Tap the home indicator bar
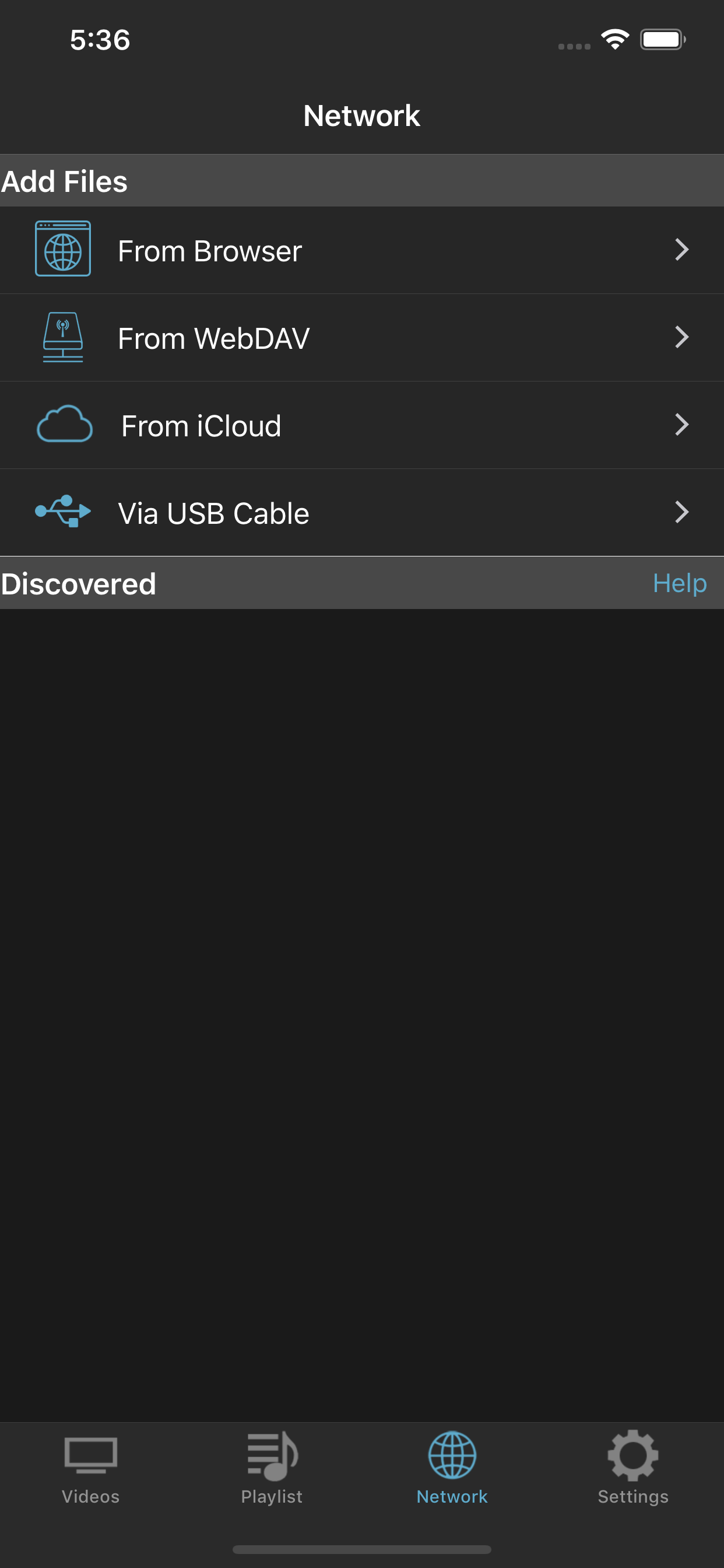[x=362, y=1549]
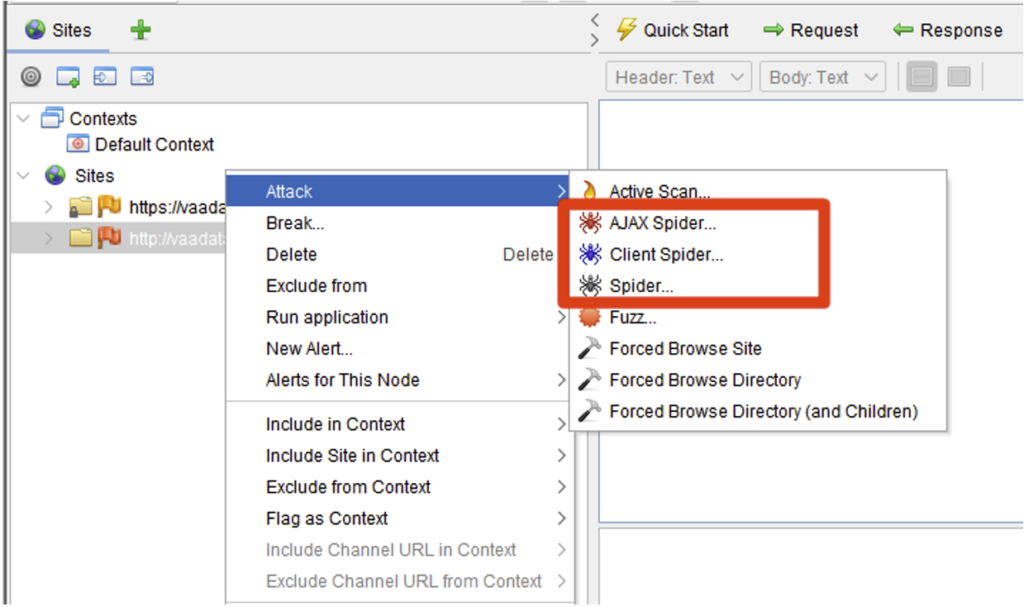Click the green plus icon beside the Sites tab

click(141, 30)
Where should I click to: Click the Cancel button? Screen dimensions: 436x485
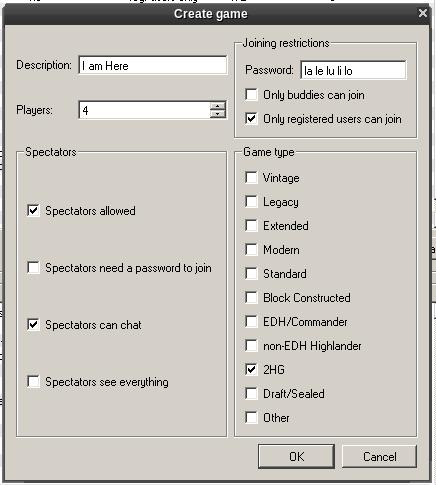pyautogui.click(x=380, y=456)
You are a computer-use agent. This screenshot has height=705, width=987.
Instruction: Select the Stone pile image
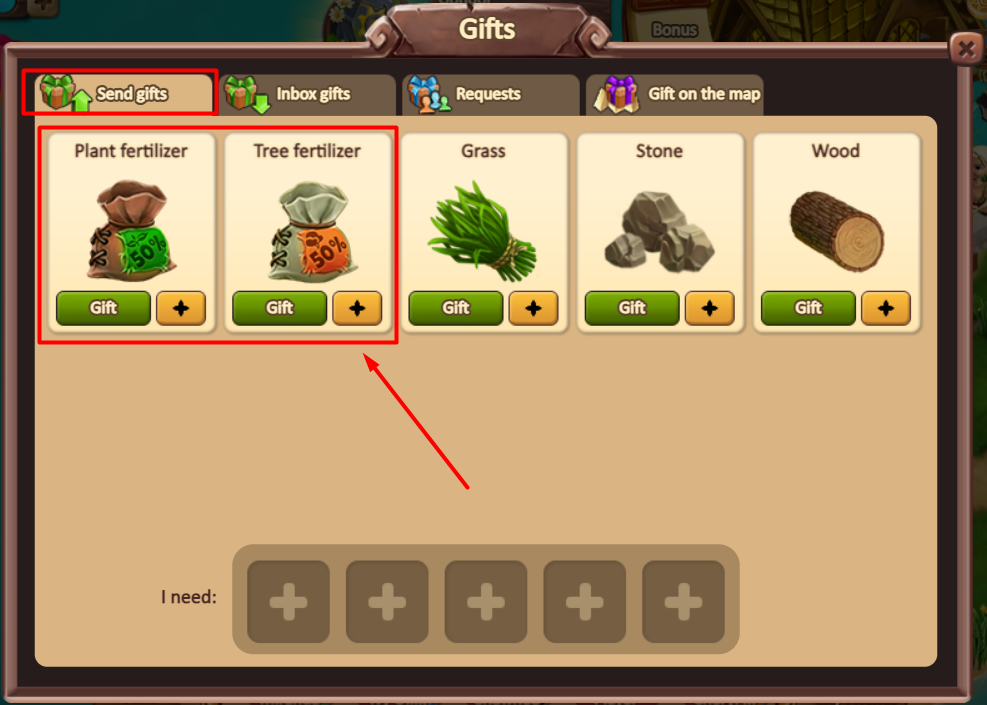[x=659, y=232]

+ + +

* ACTIVITY:
Your answer must be the entries written out word for word, without their pictures.

* ANSWER:
Tap the home indicator bar
[x=362, y=1549]
Click the green plus icon beside the Sites tab

click(141, 30)
Where should I click to: Click the Cancel button? Screen dimensions: 436x485
pyautogui.click(x=380, y=456)
You are a computer-use agent. This screenshot has height=705, width=987.
Instruction: Select the Stone pile image
[x=659, y=232]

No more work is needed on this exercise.